The Girl on the Train Breaks UK Sales Record
Brace yourselves, Dan Brown fans (we know you’re out there somewhere). After 20 weeks in the number one slot, Paula Hawkins’s thriller The Girl on the Train has broken the record for most weeks spent atop the UK hardback book chart — a record previously held by Brown’s The Lost Symbol.
Back in 2009, the follow up to The Da Vinci Code basked in #1 glory for 19 weeks. But Hawkins’s unprecedented run has ousted the sequel, solidifying claims that The Girl on the Train is indeed the spiritual successor to Gone Girl we’ve all been waiting for.
Train focuses on Rachel, an on-the-outs woman that takes comfort in admiring a seemingly perfect couple, whose idyllic breakfasts she witnesses daily while taking the train to work. When the wife vanishes, Rachel finds herself entangled in the mystery of her disappearance.
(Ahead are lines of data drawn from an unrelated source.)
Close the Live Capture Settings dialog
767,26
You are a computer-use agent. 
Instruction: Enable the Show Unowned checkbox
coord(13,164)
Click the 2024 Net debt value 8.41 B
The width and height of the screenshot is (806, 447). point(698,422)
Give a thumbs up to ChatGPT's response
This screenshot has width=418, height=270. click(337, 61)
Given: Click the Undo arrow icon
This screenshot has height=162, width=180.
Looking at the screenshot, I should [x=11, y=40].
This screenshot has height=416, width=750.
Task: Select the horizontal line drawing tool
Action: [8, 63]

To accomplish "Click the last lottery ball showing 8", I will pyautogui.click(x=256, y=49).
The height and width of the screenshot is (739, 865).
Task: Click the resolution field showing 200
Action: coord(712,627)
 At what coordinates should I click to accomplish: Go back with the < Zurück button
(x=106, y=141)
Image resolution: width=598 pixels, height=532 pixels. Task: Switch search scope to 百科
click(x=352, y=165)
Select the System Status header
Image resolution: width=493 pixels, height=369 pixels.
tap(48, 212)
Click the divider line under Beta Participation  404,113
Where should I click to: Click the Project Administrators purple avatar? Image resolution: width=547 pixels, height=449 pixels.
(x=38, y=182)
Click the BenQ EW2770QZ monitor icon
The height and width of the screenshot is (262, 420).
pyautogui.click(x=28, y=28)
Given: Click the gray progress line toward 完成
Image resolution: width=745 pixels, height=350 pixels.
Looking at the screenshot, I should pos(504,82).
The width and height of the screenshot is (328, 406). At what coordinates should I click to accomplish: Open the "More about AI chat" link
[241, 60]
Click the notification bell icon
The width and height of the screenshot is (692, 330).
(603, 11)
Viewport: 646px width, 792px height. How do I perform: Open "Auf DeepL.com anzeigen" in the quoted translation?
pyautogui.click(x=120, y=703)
The book marks Hawkins’s first foray into the haute sub-genre of the literary thriller. Before writing Train, the Zimbabwe-born writer published a spate of romantic novels under a pseudonym. Hawkins told The Guardian, “The last one has loads of terrible things happening in it and ended up being rather tragic in a lot of ways. Nobody bought it.”
Lucky for us, Hawkins took that as her cue to change things up. Commuters of both genders, take heed: this might be the subway/train/bus read you’ve been waiting for.